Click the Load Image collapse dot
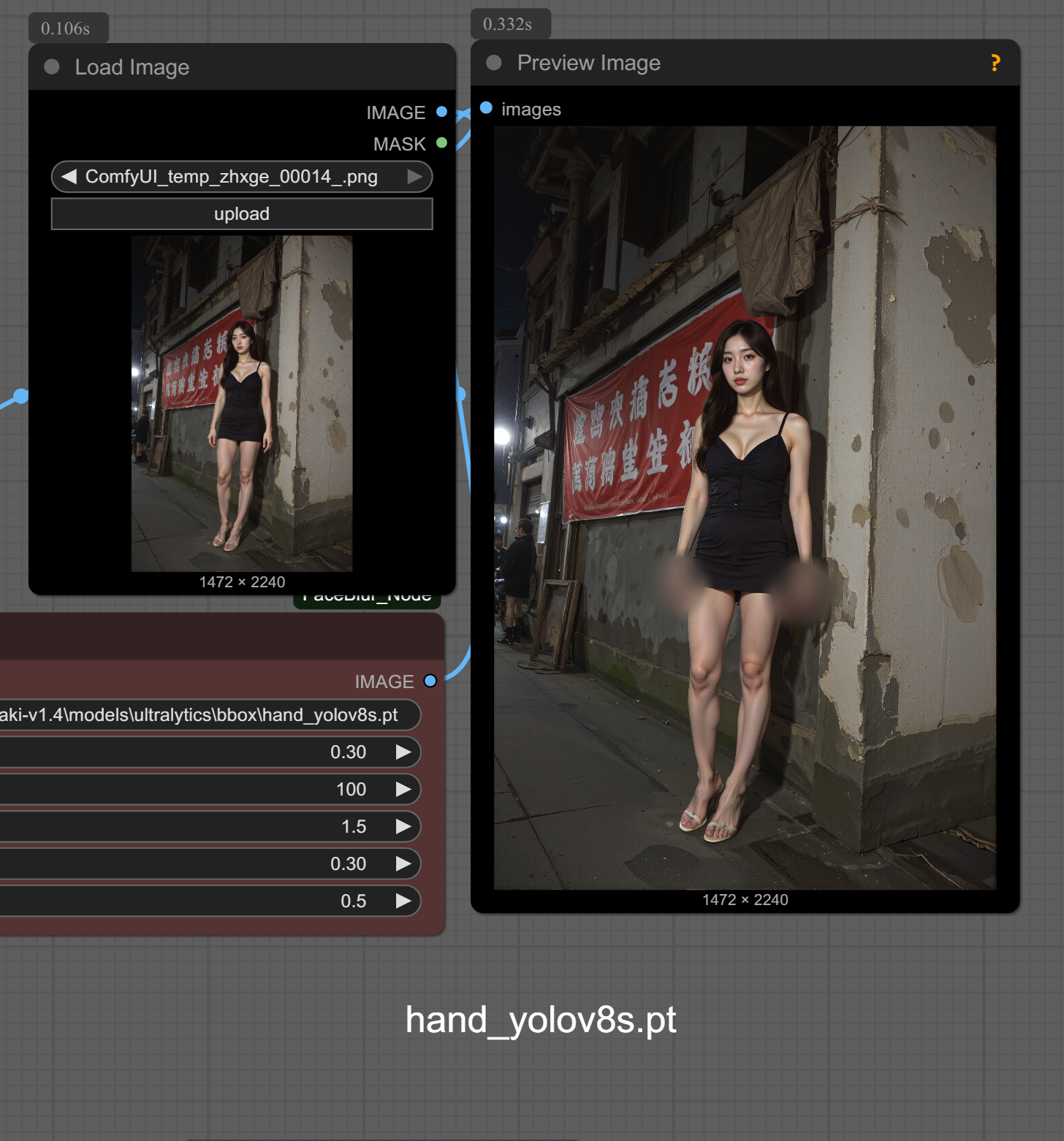 (x=52, y=67)
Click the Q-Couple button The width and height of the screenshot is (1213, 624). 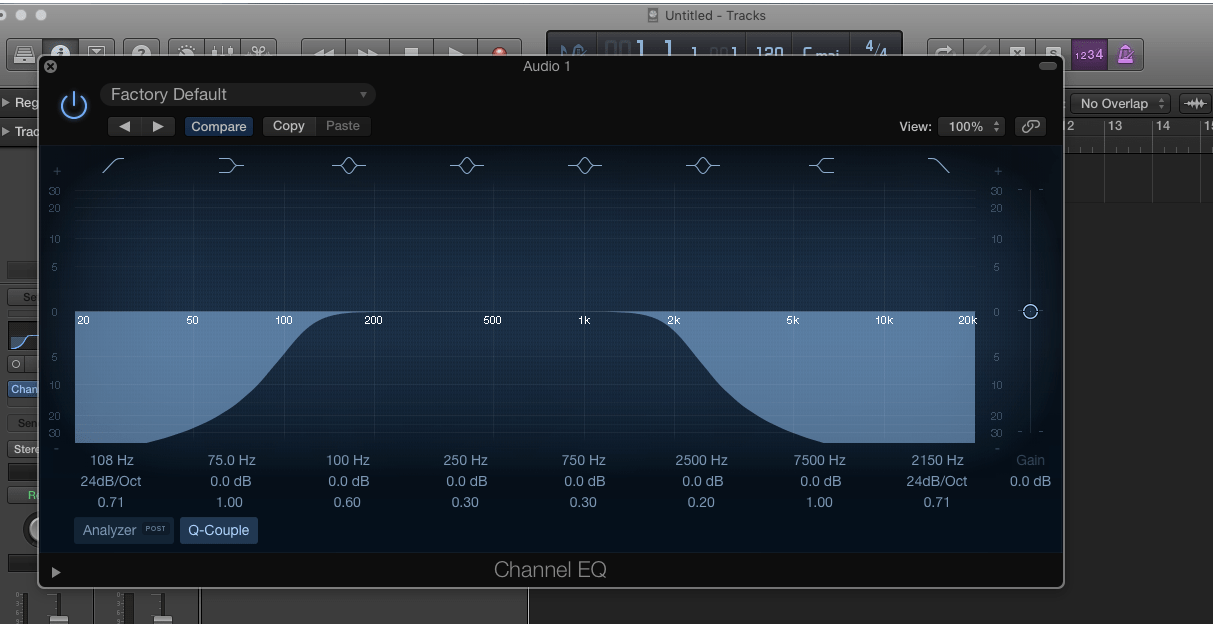(x=218, y=530)
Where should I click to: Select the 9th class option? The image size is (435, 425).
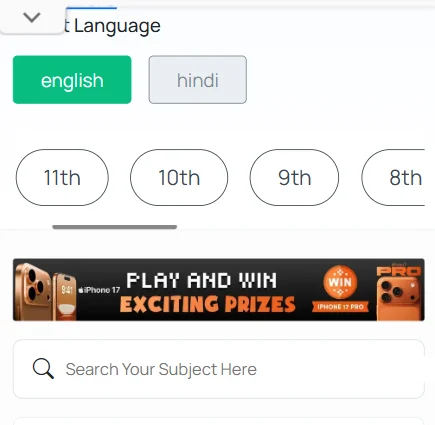point(294,177)
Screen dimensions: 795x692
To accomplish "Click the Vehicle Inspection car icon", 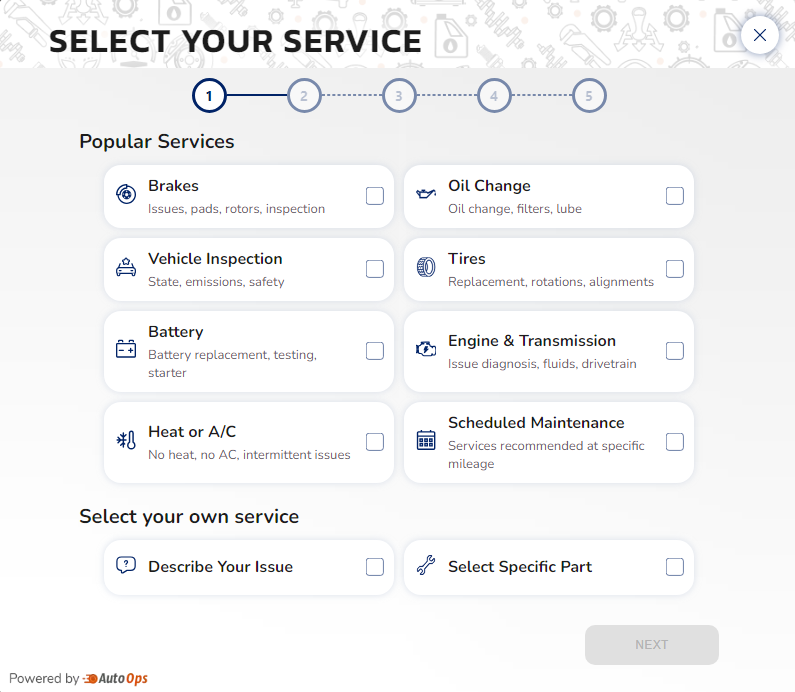I will 126,268.
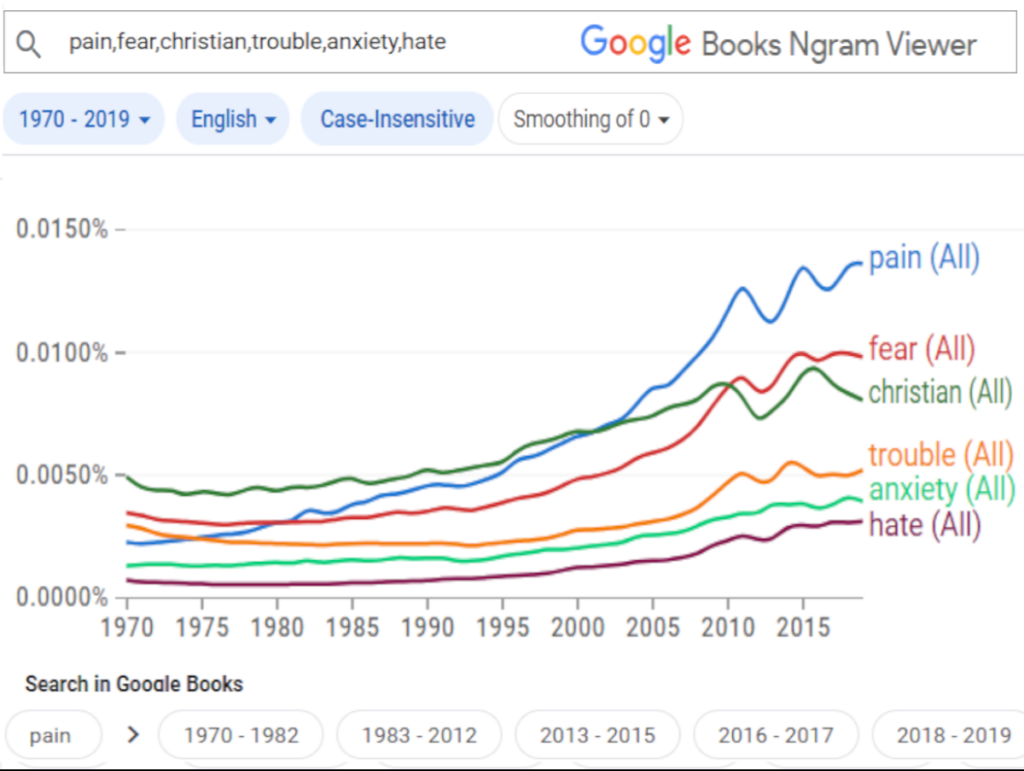Click the red fear (All) legend label
Image resolution: width=1024 pixels, height=771 pixels.
pyautogui.click(x=921, y=349)
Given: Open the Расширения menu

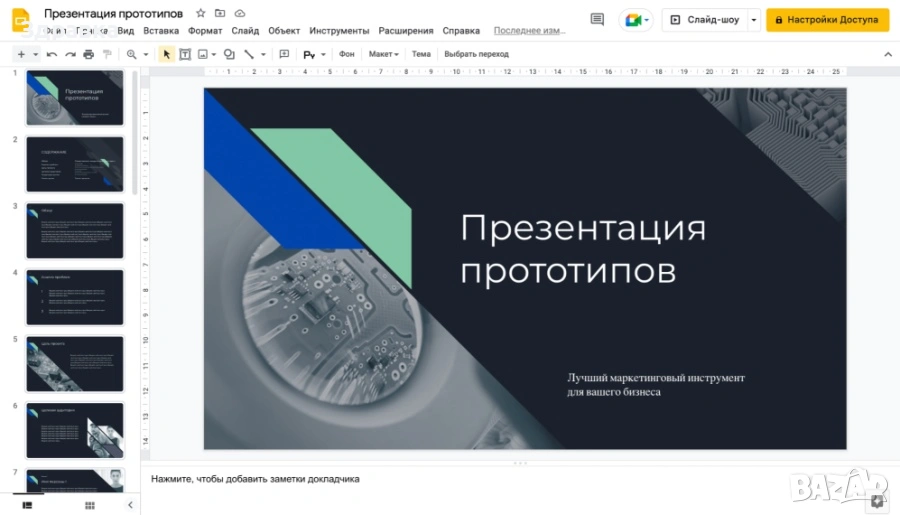Looking at the screenshot, I should pyautogui.click(x=406, y=31).
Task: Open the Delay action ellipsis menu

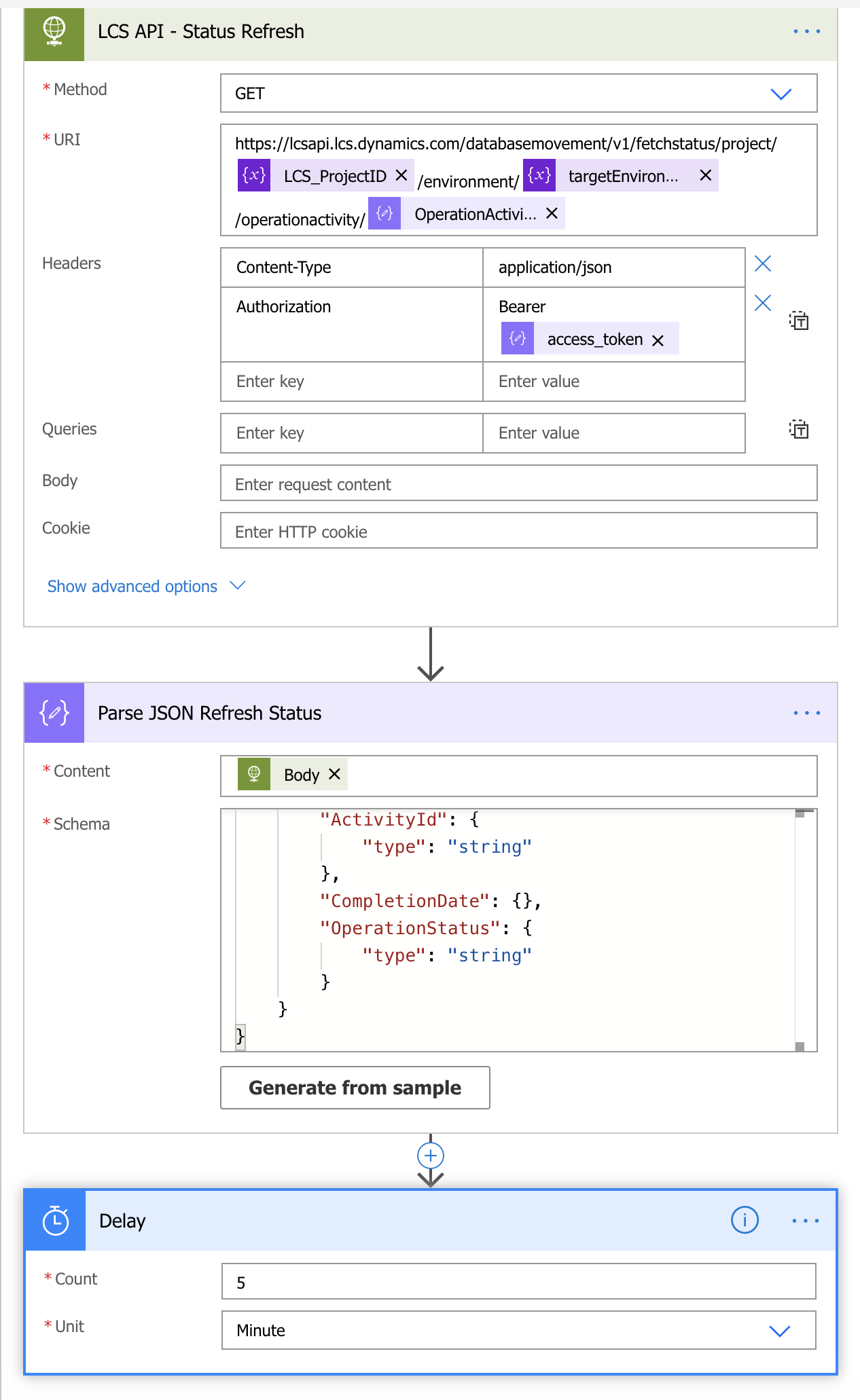Action: pos(805,1221)
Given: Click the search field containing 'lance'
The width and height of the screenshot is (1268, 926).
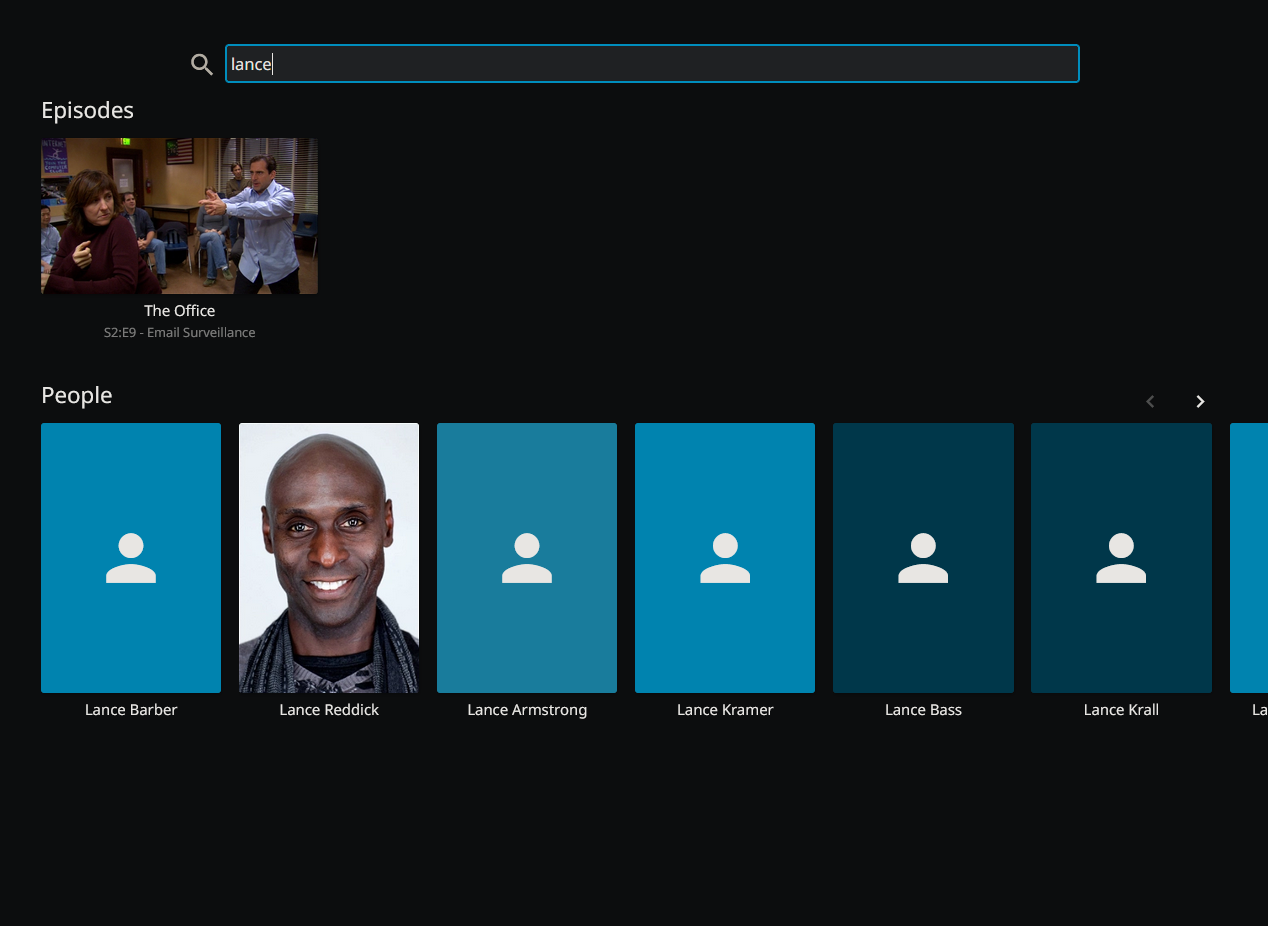Looking at the screenshot, I should tap(652, 64).
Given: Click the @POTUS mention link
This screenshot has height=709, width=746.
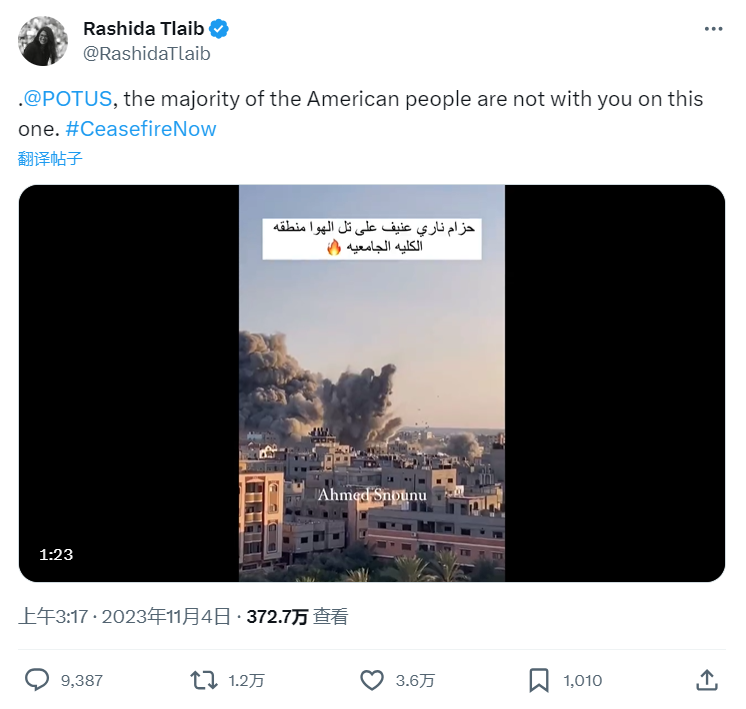Looking at the screenshot, I should tap(70, 99).
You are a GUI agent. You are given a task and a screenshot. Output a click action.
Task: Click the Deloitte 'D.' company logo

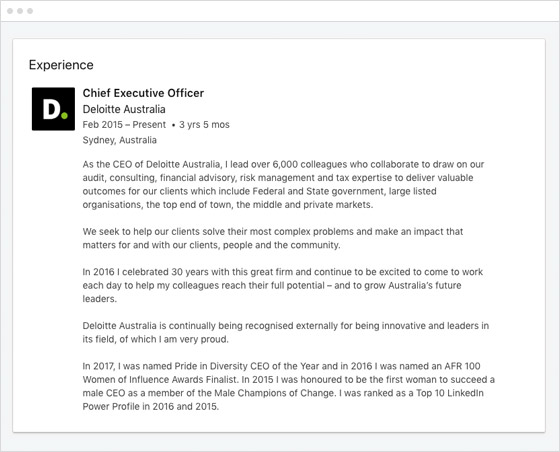point(53,109)
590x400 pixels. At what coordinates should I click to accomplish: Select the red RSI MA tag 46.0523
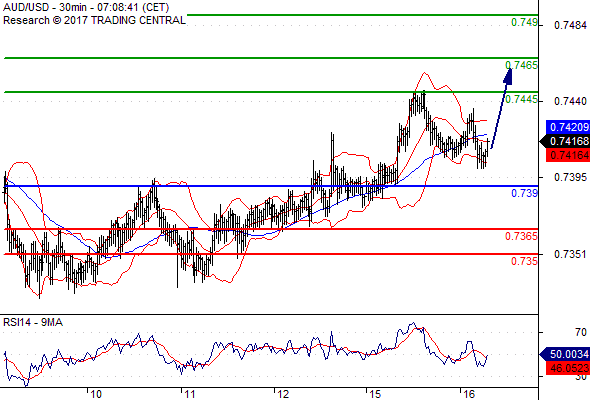click(568, 368)
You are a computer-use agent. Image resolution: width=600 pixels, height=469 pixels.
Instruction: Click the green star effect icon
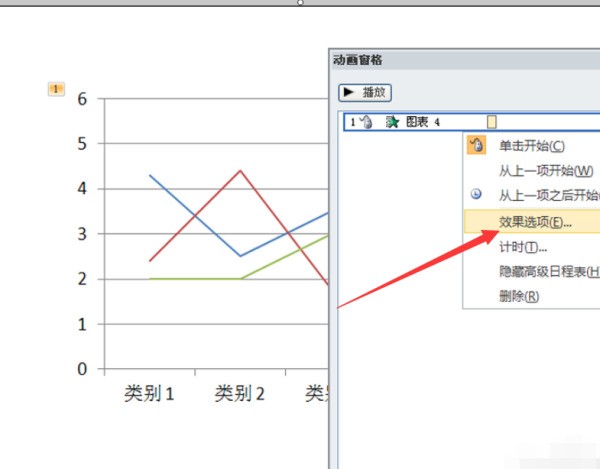(x=392, y=122)
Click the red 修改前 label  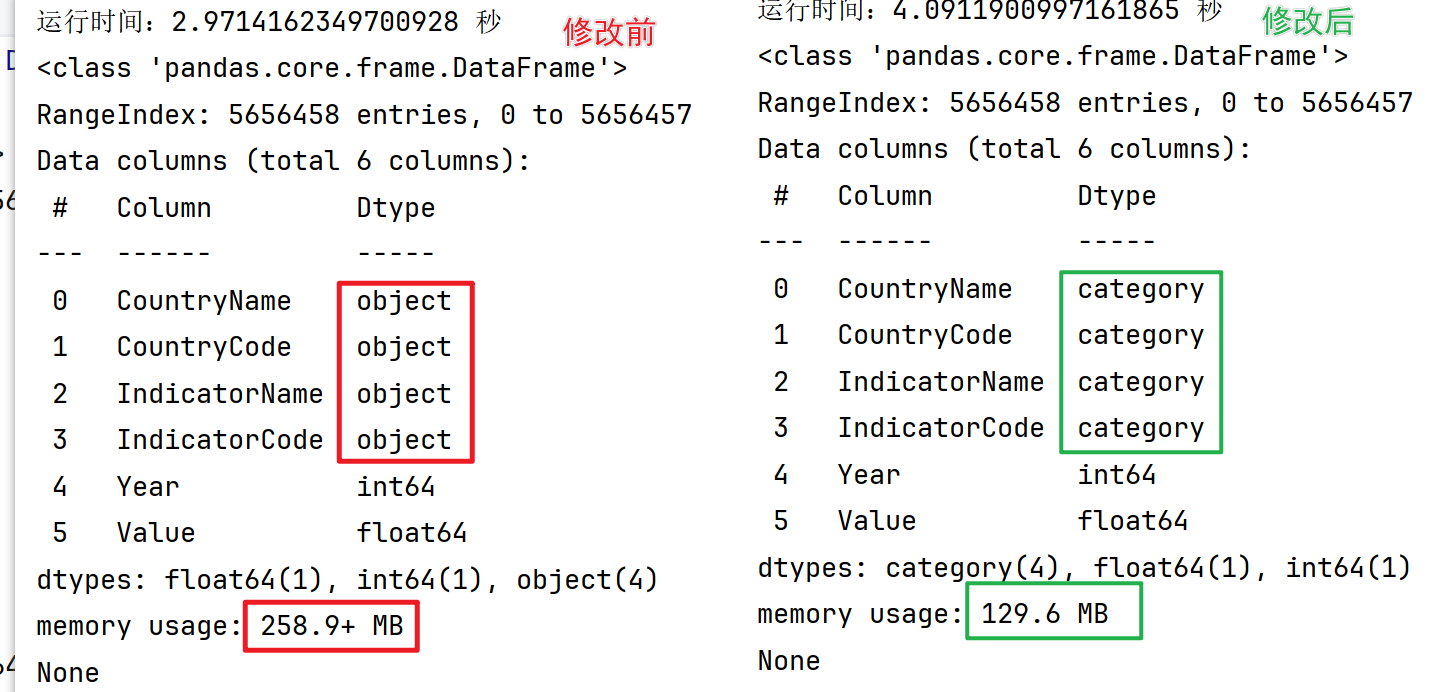click(609, 32)
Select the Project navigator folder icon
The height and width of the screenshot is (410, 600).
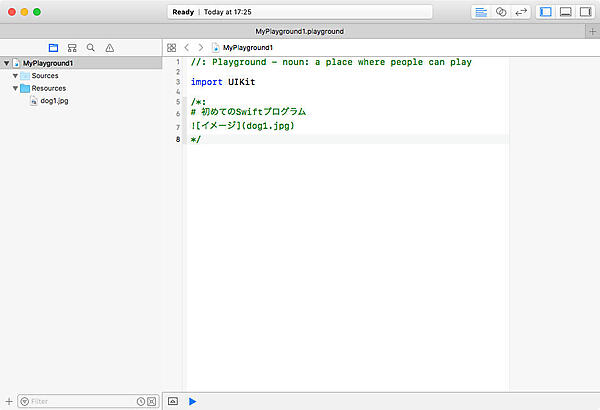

• [WHAT THE EXERCISE ASKS]
Bring together every line in the entries that holds the string "agent".

• [EXERCISE OUTPUT]
You are a GUI agent. You are given a task and a screenshot. Output a click action.
You are a computer-use agent. Image resolution: width=600 pixels, height=469 pixels.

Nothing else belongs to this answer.